Openai Sora 2 Text To Video
Playground
Try it on WavespeedAI!OpenAI’s Sora 2 is new state of the art video and audio generation model. Building on the foundation of Sora, this new model introduces capabilities that have been difficult for prior video models to achieve– such as more accurate physics, sharper realism, synchronized audio, enhanced steerability, and an expanded stylistic range.
Features
OpenAI Sora 2 — Text-to-Video
Sora 2 is a state-of-the-art video+audio generator. It advances prior video models with more accurate physics, sharper realism, synchronized audio, stronger steerability, and a wider stylistic range—built on the original Sora foundation.
Why it looks great
- Physics-aware motion: learns contact, inertia, and momentum so objects move and collide believably.
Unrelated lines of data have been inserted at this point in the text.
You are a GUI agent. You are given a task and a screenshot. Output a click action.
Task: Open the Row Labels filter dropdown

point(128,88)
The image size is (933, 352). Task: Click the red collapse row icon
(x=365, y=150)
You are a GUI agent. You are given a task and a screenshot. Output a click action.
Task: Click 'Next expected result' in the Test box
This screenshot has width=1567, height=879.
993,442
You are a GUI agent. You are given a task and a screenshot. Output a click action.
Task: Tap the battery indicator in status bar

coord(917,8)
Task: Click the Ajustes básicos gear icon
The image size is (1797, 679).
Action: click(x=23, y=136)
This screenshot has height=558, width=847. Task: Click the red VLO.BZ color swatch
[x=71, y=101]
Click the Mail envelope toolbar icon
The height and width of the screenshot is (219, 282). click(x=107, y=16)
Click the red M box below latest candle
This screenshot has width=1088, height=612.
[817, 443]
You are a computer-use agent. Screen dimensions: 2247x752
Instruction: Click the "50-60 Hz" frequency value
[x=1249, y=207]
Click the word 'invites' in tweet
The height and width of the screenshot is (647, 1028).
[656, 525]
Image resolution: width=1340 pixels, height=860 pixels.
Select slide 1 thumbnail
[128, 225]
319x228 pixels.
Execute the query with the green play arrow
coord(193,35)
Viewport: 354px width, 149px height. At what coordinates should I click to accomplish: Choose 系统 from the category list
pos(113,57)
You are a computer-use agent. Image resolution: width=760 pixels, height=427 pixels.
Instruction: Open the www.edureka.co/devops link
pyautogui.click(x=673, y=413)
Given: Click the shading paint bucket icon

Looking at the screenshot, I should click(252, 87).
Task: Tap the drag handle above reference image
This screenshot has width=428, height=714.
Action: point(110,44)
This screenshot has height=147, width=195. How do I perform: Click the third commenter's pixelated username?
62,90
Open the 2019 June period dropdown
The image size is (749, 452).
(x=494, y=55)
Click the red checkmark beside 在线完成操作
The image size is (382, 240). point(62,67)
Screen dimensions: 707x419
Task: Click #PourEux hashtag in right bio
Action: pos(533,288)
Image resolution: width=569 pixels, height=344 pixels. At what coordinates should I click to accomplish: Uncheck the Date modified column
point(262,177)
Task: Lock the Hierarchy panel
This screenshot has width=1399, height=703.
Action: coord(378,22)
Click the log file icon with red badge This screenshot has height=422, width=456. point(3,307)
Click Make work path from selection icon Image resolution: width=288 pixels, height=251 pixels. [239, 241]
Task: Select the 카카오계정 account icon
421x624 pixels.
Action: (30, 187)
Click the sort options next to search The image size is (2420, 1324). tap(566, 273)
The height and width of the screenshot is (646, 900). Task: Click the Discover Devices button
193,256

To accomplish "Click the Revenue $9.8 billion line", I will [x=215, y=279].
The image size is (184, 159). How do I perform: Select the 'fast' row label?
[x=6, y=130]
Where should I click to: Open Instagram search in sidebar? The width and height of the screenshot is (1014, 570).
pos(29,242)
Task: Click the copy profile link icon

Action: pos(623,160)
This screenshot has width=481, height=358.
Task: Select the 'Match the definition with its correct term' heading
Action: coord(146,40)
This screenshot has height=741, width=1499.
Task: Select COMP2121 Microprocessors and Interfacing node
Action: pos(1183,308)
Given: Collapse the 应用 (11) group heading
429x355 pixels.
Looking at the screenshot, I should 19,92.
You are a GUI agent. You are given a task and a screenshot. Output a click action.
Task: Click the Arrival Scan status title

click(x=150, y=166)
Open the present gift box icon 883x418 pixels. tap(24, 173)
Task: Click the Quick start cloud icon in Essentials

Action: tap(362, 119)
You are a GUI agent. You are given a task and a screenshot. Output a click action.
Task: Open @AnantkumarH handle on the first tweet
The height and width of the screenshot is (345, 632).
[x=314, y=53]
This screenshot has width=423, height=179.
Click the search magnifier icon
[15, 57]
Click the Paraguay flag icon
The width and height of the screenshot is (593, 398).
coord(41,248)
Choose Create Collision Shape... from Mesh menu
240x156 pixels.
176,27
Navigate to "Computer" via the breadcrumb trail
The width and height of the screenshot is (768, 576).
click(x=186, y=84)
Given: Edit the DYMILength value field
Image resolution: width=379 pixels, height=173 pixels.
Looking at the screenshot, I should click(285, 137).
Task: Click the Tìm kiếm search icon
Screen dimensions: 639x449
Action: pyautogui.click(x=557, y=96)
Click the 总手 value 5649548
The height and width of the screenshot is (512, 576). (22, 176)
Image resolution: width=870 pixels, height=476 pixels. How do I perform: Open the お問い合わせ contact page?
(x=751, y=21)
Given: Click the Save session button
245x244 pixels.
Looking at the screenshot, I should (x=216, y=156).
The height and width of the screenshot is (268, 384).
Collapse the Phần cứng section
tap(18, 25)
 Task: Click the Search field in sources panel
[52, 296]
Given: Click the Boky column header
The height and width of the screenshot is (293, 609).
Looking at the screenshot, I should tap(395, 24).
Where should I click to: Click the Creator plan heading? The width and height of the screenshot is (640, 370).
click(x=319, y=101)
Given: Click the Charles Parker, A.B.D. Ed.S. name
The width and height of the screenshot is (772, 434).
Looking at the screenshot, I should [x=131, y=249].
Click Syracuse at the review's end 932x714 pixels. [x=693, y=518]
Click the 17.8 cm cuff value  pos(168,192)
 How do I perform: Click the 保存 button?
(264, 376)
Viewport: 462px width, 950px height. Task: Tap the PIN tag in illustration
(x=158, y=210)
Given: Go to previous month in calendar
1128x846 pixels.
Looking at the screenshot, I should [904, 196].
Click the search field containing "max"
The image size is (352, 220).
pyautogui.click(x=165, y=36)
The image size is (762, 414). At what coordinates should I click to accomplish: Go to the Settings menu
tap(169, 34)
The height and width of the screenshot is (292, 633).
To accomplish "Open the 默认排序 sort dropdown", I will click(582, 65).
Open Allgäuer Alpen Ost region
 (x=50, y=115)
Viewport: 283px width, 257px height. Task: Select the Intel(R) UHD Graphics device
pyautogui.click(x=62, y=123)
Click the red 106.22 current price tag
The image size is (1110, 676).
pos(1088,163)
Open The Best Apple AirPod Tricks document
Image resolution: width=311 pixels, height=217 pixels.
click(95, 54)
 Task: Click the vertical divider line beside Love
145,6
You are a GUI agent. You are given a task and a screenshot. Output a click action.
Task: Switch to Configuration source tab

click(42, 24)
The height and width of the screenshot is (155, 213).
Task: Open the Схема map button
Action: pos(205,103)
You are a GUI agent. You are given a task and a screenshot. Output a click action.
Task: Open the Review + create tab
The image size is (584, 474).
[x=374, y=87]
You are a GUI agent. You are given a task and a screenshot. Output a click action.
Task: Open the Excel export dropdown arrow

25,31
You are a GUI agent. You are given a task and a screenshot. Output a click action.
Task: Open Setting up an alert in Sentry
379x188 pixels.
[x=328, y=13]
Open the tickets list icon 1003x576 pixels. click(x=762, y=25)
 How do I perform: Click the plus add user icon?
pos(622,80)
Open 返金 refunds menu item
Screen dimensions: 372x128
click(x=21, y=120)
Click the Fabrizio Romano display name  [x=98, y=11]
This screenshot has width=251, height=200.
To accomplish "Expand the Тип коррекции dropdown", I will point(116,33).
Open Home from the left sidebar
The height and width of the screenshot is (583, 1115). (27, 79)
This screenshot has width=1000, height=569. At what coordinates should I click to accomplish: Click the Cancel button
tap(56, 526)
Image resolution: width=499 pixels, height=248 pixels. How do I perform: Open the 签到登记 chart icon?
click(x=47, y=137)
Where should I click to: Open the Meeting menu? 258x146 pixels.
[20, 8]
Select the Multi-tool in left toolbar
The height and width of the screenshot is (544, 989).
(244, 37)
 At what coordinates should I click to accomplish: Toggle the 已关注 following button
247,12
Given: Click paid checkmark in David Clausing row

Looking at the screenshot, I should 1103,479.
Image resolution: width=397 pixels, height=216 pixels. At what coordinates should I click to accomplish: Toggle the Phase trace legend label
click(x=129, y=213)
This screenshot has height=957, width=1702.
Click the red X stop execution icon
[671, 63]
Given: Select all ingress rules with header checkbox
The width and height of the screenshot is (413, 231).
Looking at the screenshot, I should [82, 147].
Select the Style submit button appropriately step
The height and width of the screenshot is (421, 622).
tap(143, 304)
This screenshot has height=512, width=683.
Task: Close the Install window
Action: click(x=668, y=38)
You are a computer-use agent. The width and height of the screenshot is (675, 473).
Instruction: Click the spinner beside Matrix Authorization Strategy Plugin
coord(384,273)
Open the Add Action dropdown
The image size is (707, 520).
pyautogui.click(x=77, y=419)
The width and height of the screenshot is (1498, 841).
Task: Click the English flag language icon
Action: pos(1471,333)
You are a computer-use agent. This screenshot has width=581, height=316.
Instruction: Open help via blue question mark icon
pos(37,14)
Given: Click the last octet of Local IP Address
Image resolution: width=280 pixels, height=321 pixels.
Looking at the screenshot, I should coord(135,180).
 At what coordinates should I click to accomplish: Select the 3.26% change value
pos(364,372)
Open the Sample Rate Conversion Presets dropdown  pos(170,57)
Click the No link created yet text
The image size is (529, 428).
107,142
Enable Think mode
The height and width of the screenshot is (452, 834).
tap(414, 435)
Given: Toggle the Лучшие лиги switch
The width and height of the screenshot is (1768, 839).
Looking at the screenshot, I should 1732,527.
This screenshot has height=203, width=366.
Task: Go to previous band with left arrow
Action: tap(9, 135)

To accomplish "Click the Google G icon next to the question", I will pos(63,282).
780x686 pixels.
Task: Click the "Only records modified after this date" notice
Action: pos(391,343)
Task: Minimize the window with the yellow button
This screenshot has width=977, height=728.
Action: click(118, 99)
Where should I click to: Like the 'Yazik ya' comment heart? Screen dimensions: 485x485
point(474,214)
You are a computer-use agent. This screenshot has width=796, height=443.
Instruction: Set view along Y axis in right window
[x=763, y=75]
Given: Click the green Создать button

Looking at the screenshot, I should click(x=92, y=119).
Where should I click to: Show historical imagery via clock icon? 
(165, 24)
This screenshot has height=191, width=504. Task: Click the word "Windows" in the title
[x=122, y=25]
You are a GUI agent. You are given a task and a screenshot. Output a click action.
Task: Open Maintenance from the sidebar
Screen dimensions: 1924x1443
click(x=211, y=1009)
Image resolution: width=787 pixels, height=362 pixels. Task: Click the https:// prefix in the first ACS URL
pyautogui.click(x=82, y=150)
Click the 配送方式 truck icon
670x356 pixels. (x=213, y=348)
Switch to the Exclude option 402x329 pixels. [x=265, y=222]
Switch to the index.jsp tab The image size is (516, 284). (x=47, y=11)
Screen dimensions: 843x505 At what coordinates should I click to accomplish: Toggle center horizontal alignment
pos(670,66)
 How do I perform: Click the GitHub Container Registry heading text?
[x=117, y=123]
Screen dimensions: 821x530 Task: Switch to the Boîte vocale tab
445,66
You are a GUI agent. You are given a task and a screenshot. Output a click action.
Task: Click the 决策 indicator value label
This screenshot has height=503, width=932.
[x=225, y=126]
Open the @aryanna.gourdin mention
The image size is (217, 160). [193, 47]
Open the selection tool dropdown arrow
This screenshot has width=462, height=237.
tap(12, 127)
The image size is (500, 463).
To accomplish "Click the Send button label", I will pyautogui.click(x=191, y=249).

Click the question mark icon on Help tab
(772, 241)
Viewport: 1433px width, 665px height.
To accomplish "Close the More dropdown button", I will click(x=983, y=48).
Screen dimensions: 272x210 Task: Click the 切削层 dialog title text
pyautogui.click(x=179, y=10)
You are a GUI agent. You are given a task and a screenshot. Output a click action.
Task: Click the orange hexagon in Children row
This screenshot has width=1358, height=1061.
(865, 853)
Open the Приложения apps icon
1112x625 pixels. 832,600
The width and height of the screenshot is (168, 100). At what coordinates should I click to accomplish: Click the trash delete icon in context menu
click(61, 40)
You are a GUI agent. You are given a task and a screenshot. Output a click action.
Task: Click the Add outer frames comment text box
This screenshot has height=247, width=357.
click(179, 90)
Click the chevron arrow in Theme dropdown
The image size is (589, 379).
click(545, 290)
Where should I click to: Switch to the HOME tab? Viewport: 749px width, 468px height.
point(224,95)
- Temporal consistency: stable identities, minimal flicker/ghosting, and clean frame-to-frame transitions.
- Synchronized audio: lip-sync alignment, beat-aware cuts, and ambience that matches on-screen action.
- High-frequency detail: preserves fine textures (skin, fabric, foliage) without plastic over-sharpening.
- Complex scene reasoning: handles multiple subjects, occlusions, depth, and long camera moves coherently.
- Cinematic camera literacy: natural pans, push-ins, and handheld vibes without warping or jelly-artifacts.
- Wide stylistic range: from photoreal and documentary to anime, 3D, and illustrative aesthetics.
- Strong steerability: responds predictably to prompt edits and control settings (duration, fps, motion strength).
How to Use
- Prompt: describe scene, style, camera, and audio cues.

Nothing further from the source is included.